§ Your instructions
Format the records below as a Markdown table with two columns, Row and Line: each non-blank line gets its own row, numbered in order, and blank lines are left out.

* Begin Items *

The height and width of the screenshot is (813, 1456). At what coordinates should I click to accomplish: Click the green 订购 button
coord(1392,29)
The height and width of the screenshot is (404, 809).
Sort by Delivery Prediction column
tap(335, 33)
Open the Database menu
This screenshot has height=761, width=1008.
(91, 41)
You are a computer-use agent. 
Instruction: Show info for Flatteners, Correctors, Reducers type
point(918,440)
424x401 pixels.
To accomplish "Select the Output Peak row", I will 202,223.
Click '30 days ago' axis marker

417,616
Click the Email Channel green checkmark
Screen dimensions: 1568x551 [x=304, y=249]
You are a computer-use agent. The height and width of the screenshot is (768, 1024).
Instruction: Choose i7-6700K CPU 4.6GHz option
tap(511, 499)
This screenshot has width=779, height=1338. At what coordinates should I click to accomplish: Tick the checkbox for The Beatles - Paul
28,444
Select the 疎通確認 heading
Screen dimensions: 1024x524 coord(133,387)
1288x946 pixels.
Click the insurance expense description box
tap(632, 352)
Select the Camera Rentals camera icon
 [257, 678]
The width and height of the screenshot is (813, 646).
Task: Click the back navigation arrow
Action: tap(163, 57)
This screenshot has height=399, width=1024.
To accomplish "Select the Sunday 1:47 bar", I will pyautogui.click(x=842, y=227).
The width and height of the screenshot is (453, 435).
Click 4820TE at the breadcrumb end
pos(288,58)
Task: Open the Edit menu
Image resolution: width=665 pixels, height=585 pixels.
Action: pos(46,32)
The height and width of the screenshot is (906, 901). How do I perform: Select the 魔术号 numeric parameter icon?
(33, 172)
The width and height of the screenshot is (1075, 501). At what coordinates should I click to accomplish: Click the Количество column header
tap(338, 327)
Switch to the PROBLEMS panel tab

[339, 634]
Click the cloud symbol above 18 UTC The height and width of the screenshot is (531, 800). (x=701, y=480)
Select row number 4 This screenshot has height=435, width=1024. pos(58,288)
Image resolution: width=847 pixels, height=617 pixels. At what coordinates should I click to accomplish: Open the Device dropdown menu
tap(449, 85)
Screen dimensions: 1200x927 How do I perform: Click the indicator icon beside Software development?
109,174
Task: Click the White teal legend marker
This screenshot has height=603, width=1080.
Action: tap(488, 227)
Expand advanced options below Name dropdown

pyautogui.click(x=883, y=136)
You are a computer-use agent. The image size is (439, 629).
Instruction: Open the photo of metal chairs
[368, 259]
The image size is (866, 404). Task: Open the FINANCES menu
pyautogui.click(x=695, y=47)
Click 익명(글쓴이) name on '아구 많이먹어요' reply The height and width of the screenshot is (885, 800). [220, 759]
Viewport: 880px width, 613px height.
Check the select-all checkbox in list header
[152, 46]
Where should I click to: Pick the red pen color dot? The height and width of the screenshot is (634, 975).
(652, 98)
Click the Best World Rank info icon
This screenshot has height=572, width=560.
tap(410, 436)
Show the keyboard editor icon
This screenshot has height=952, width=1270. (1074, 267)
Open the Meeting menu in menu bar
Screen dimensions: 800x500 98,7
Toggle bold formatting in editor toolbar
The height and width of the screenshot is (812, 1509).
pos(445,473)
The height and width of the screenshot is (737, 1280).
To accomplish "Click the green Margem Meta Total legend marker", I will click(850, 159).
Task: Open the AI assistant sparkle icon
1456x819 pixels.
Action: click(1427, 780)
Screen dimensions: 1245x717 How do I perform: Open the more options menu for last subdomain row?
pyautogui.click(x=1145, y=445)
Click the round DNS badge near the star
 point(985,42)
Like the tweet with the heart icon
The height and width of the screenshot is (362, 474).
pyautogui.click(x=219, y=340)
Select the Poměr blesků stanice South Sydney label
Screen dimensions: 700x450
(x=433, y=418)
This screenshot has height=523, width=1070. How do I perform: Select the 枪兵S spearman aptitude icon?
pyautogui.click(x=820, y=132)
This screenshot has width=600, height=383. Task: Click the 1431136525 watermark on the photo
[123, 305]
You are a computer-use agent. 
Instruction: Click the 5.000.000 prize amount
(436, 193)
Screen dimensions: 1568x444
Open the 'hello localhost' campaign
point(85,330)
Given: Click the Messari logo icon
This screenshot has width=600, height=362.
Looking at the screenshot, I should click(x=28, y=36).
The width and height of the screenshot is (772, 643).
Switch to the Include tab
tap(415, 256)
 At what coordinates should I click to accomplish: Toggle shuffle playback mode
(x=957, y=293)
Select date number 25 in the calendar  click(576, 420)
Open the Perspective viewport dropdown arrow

* End Items *

§ Full response
| Row | Line |
|---|---|
| 1 | The height and width of the screenshot is (813, 1456). At what coordinates should I click to accomplish: Click the green 订购 button |
| 2 | coord(1392,29) |
| 3 | The height and width of the screenshot is (404, 809). |
| 4 | Sort by Delivery Prediction column |
| 5 | tap(335, 33) |
| 6 | Open the Database menu |
| 7 | This screenshot has height=761, width=1008. |
| 8 | (91, 41) |
| 9 | You are a computer-use agent.  |
| 10 | Instruction: Show info for Flatteners, Correctors, Reducers type |
| 11 | point(918,440) |
| 12 | 424x401 pixels. |
| 13 | To accomplish "Select the Output Peak row", I will 202,223. |
| 14 | Click '30 days ago' axis marker |
| 15 | 417,616 |
| 16 | Click the Email Channel green checkmark |
| 17 | Screen dimensions: 1568x551 [x=304, y=249] |
| 18 | You are a computer-use agent. The height and width of the screenshot is (768, 1024). |
| 19 | Instruction: Choose i7-6700K CPU 4.6GHz option |
| 20 | tap(511, 499) |
| 21 | This screenshot has width=779, height=1338. At what coordinates should I click to accomplish: Tick the checkbox for The Beatles - Paul |
| 22 | 28,444 |
| 23 | Select the 疎通確認 heading |
| 24 | Screen dimensions: 1024x524 coord(133,387) |
| 25 | 1288x946 pixels. |
| 26 | Click the insurance expense description box |
| 27 | tap(632, 352) |
| 28 | Select the Camera Rentals camera icon |
| 29 |  [257, 678] |
| 30 | The width and height of the screenshot is (813, 646). |
| 31 | Task: Click the back navigation arrow |
| 32 | Action: tap(163, 57) |
| 33 | This screenshot has height=399, width=1024. |
| 34 | To accomplish "Select the Sunday 1:47 bar", I will pyautogui.click(x=842, y=227). |
| 35 | The width and height of the screenshot is (453, 435). |
| 36 | Click 4820TE at the breadcrumb end |
| 37 | pos(288,58) |
| 38 | Task: Open the Edit menu |
| 39 | Image resolution: width=665 pixels, height=585 pixels. |
| 40 | Action: pos(46,32) |
| 41 | The height and width of the screenshot is (906, 901). How do I perform: Select the 魔术号 numeric parameter icon? |
| 42 | (33, 172) |
| 43 | The width and height of the screenshot is (1075, 501). At what coordinates should I click to accomplish: Click the Количество column header |
| 44 | tap(338, 327) |
| 45 | Switch to the PROBLEMS panel tab |
| 46 | [339, 634] |
| 47 | Click the cloud symbol above 18 UTC The height and width of the screenshot is (531, 800). (x=701, y=480) |
| 48 | Select row number 4 This screenshot has height=435, width=1024. pos(58,288) |
| 49 | Image resolution: width=847 pixels, height=617 pixels. At what coordinates should I click to accomplish: Open the Device dropdown menu |
| 50 | tap(449, 85) |
| 51 | Screen dimensions: 1200x927 How do I perform: Click the indicator icon beside Software development? |
| 52 | 109,174 |
| 53 | Task: Click the White teal legend marker |
| 54 | This screenshot has height=603, width=1080. |
| 55 | Action: tap(488, 227) |
| 56 | Expand advanced options below Name dropdown |
| 57 | pyautogui.click(x=883, y=136) |
| 58 | You are a computer-use agent. The image size is (439, 629). |
| 59 | Instruction: Open the photo of metal chairs |
| 60 | [368, 259] |
| 61 | The image size is (866, 404). Task: Open the FINANCES menu |
| 62 | pyautogui.click(x=695, y=47) |
| 63 | Click 익명(글쓴이) name on '아구 많이먹어요' reply The height and width of the screenshot is (885, 800). [220, 759] |
| 64 | Viewport: 880px width, 613px height. |
| 65 | Check the select-all checkbox in list header |
| 66 | [152, 46] |
| 67 | Where should I click to: Pick the red pen color dot? The height and width of the screenshot is (634, 975). |
| 68 | (652, 98) |
| 69 | Click the Best World Rank info icon |
| 70 | This screenshot has height=572, width=560. |
| 71 | tap(410, 436) |
| 72 | Show the keyboard editor icon |
| 73 | This screenshot has height=952, width=1270. (1074, 267) |
| 74 | Open the Meeting menu in menu bar |
| 75 | Screen dimensions: 800x500 98,7 |
| 76 | Toggle bold formatting in editor toolbar |
| 77 | The height and width of the screenshot is (812, 1509). |
| 78 | pos(445,473) |
| 79 | The height and width of the screenshot is (737, 1280). |
| 80 | To accomplish "Click the green Margem Meta Total legend marker", I will click(850, 159). |
| 81 | Task: Open the AI assistant sparkle icon |
| 82 | 1456x819 pixels. |
| 83 | Action: click(1427, 780) |
| 84 | Screen dimensions: 1245x717 How do I perform: Open the more options menu for last subdomain row? |
| 85 | pyautogui.click(x=1145, y=445) |
| 86 | Click the round DNS badge near the star |
| 87 |  point(985,42) |
| 88 | Like the tweet with the heart icon |
| 89 | The height and width of the screenshot is (362, 474). |
| 90 | pyautogui.click(x=219, y=340) |
| 91 | Select the Poměr blesků stanice South Sydney label |
| 92 | Screen dimensions: 700x450 |
| 93 | (x=433, y=418) |
| 94 | This screenshot has height=523, width=1070. How do I perform: Select the 枪兵S spearman aptitude icon? |
| 95 | pyautogui.click(x=820, y=132) |
| 96 | This screenshot has width=600, height=383. Task: Click the 1431136525 watermark on the photo |
| 97 | [123, 305] |
| 98 | You are a computer-use agent.  |
| 99 | Instruction: Click the 5.000.000 prize amount |
| 100 | (436, 193) |
| 101 | Screen dimensions: 1568x444 |
| 102 | Open the 'hello localhost' campaign |
| 103 | point(85,330) |
| 104 | Given: Click the Messari logo icon |
| 105 | This screenshot has width=600, height=362. |
| 106 | Looking at the screenshot, I should click(x=28, y=36). |
| 107 | The width and height of the screenshot is (772, 643). |
| 108 | Switch to the Include tab |
| 109 | tap(415, 256) |
| 110 |  At what coordinates should I click to accomplish: Toggle shuffle playback mode |
| 111 | (x=957, y=293) |
| 112 | Select date number 25 in the calendar  click(576, 420) |
| 113 | Open the Perspective viewport dropdown arrow |